> **Work to be completed**: Where the material below has a line containing "You are a GUI", start repeating exactly, and keep going through the line containing "Task: Click the", with no other lines.

***** Raw data *****

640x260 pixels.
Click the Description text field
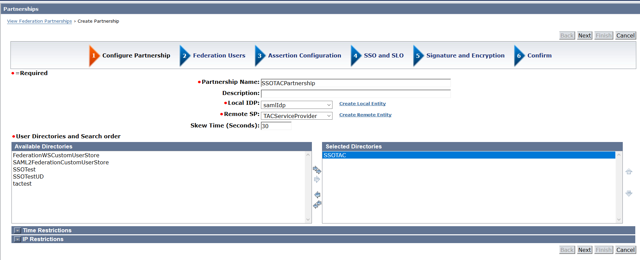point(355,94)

*****
***** Raw data *****

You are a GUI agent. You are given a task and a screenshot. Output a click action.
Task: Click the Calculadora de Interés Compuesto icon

*****

> **Exercise answer**:
You are a GUI agent. You are given a task and a screenshot. Output a click action.
Task: Click the Calculadora de Interés Compuesto icon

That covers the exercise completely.